Looking at the HTTP/2 spec, the wording is different:

Clients that generate HTTP/2 requests directly SHOULD use the :authority
pseudo-header field instead of the Host header field.

A little further up in the spec:

This means that an intermediary transforming an HTTP/1.x message to HTTP/2 
will need to remove any header fields nominated by the Connection header field, 
along with the Connection header field itself. Such intermediaries **SHOULD** also 
remove other connection-specific header fields, such as Keep-Alive, Proxy-Connection, 
Transfer-Encoding, and Upgrade, even if they are not nominated by the Connection header field.

This obviously only loosely applies to node-http2, but I think it shows that the spec intends for clients to not break if these headers get sent. Therefore, I think it would be good for node-http2 to not break on deprecated headers but issue a warn-level log instead.

I’ll gladly open a PR for this if the maintainer agree that this is an acceptable approach.

[olsonpm]

Thanks a ton for mentioning the comment vs spec language. Interesting because specs don't change once published, but the comment reads as if it were copy/pasted.

[pavel]

@nwgh

I'm not so sure - there's no better way to get someone to fix their code than by throwing a breaking exception!

I disagree, because someone might be a 3rd party HTTP/1 server, for example, CouchDB, which uses only HTTP/1. You're forgetting that node-http2 can and will be used as a proxy and for now mostly as HTTP/2 to HTTP/1. This should be focused around actual usage and not "programming best practices". You can add strict mode for those who want to be as close to spec as possible.

[DaSchTour]

@pavel If I understand it right I currently have exactly this scenario. I'm using BrowserSync to proxy our application server and serve static frontend resources. There would be a lot to do on the application server to migrate to HTTP/1 and I only would like to use http2 for serving the mass of small JS modules through SystemJS a bit faster, so I could speed up frontend development. But this error doesn't allow me to use http2 module in browsersync.

[pavel]

@DaSchTour You can use node-spdy instead as it does handle such cases. (I assume that the reader understands that this advice is not advertisement of node-spdy, and just a library to workaround the issue. No comparison should be implied from my comment).

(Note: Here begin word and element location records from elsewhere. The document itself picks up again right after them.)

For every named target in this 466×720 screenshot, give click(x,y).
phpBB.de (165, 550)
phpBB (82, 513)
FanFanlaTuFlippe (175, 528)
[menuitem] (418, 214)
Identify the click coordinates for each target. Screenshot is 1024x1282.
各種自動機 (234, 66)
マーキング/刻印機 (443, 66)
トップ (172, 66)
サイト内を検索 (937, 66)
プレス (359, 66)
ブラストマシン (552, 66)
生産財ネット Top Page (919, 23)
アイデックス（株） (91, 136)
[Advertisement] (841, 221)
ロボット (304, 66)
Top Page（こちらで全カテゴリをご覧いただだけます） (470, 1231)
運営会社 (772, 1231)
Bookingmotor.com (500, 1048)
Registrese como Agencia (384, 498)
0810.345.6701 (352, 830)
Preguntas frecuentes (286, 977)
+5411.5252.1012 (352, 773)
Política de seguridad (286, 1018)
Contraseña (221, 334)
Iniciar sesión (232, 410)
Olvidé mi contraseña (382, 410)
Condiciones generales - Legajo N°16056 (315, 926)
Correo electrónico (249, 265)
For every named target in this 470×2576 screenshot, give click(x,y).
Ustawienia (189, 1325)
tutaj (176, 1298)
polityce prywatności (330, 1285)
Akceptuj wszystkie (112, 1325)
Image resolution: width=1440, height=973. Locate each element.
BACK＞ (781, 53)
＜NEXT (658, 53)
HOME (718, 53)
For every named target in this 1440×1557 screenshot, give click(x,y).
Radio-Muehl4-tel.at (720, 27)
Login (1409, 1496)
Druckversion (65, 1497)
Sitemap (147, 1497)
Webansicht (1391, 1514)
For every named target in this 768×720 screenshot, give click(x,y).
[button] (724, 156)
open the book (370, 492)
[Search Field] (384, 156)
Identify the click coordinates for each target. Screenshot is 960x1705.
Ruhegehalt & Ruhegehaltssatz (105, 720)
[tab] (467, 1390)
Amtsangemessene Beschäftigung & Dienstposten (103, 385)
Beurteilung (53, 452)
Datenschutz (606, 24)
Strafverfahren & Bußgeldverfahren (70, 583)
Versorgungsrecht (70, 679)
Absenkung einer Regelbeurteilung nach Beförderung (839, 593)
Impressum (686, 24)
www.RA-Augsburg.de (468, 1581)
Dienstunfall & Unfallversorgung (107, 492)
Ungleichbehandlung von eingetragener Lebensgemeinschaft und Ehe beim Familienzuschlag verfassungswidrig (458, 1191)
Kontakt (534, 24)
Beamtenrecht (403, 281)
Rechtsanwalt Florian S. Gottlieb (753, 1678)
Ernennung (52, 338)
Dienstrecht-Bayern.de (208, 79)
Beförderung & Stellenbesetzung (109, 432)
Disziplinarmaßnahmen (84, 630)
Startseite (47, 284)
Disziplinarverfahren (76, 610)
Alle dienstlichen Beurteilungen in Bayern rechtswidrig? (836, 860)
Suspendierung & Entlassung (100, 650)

BrowserSync usage example:

// First run: npm install browser-sync spdy
const bs = require('browser-sync').create();

bs.init({
    server: './app',
    httpModule: 'spdy',
    https: true
});

[DaSchTour]

@pavel thanks for the workaround. Since SPDY is some kind of subset of HTTP2 this is a fair suggestion. In the longterm we all will migrate to HTTP2 as this is the new standard. But It's a long road to go. So luckily there are some "bridge" technologies :D Sadly Chrome already removed support for SPDY 😞

[pavel]

@DaSchTour Actually node-spdy provides HTTP/2 support. Though the name mentions spdy HTTP/2 support is provided as well. From node-spdy github page:

With this module you can create HTTP2 / SPDY servers in node.js with natural http module interface and fallback to regular https (for browsers that don't support neither HTTP2, nor SPDY yet).

[Yugloocamai]

@pavel completely agree, this has nothing to do with broken code. Some services just use different protocols, and to say that a service that isn't using HTTP2 is broken is pretty bold.

[nwgh]

This will not be fixed. node-http2 only speaks http/2, and if something is speaking http/2 and sending a deprecated header, that something is broken.